Quem aponta o cume da pirâmide por lá viverá, mas a quem aponta o céu restará sempre a companhia e compreensão das estrelas, ainda se no chão tombado.
Passaste a vida a desejar o céu e a viver com a mais terrena das realidades. Toda a vida te foi estranho o cálculo e a sensação de olhar d’ alto. Nunca te atreveste a tutear o cimo e contar com obediência da base. Nunca tomaste o topo como a tua casa de pleno direito e nada te impediria de fazê-lo. Seria, aliás, o suposto, não fosse a tua natureza imperfeita e consciência dela.

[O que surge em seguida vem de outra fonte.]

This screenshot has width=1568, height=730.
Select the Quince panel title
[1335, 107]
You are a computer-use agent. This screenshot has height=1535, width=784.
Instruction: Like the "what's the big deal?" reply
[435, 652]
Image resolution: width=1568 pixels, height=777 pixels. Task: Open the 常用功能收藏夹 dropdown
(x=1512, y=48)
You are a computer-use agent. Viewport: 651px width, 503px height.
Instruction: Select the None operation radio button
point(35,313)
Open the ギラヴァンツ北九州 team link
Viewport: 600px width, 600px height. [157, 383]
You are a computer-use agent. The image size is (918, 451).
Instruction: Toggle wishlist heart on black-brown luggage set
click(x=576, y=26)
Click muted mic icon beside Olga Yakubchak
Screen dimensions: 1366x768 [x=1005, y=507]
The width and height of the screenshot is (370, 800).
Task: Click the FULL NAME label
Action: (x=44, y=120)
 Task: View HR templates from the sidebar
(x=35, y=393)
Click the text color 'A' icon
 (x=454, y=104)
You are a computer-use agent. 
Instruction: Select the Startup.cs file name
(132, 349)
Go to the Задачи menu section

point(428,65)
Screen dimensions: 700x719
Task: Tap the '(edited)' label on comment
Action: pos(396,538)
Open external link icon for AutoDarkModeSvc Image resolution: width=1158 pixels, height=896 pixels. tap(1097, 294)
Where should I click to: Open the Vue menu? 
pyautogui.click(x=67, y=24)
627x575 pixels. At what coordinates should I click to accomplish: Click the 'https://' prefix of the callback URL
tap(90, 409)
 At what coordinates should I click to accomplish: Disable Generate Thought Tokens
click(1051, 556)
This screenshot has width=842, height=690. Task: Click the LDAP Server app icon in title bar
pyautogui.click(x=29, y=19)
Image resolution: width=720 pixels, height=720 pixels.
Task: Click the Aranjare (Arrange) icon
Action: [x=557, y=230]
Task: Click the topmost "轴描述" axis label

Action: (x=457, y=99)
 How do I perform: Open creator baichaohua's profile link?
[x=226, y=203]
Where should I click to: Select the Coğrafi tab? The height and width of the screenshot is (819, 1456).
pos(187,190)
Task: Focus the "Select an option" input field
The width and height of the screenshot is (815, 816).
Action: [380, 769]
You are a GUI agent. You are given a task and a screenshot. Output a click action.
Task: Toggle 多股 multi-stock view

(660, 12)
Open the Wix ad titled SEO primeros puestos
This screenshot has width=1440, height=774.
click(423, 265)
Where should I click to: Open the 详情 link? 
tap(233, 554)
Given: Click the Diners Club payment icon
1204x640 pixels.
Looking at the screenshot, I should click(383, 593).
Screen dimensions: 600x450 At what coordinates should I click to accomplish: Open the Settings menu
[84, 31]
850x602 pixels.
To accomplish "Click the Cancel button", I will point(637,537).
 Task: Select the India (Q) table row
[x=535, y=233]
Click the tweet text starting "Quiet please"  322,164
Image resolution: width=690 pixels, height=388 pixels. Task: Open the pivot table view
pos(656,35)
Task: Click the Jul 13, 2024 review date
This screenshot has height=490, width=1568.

Bendita imperfeição, que te aproxima de gente com vidas desventuradas. Amizades que te recheiam os dias não de brilhos e certezas, mas de humanidade. A vida não é só viço, pensas tantas vezes. Acreditas na beleza do erro. Enternecem-te os tropeços do caminho e a luta pela sobrevivência. Sabes que grandes homens e grandes mulheres se escondem nas sombras e redemoinhos de vidas improváveis e esquecidas. Comoves-te ao encontrar num emigrante português - que, para se desfazer de dificuldades provocadas por más decisões do passado dá banho a velhos dementes ingleses, serve num restaurante indiano, ou faz entregas de comida -, um amigo que ora devaneia com o fulgor de Bonaparte, ora com as inquietações de Lobo Antunes ou delírios biográficos do tenor Enrico Caruso. Sentes orgulho em ter a companhia de amigos assim, com quem aprendes e te fazes melhor.
Talvez por isso, o discurso bem articulado e quadrado de quem desconhece os cambiantes dos verdadeiros cavalos-de-batalha não te emocione. São fáceis de identificar as proposições debitadas do alto do conforto material e mental. Dás por escritos bastante intelectualizados nos quais não sentes ponta de alma. Quantos discorrem nas ideias e nos argumentos como se a palavra não fosse mais do que um florete, desconhecendo o calafrio de esgrimas fulcrais e renascimentos sofridos após estocadas quase fatais. E já não é de retórica que falas por oposição ao discurso lacónico da acção, por teres aprendido que a vida é feita de dualidades e ambos podem ter cabimento na razão. É de conhecimento e humanidade. E de não confundir intelectualização com palavreado insensível.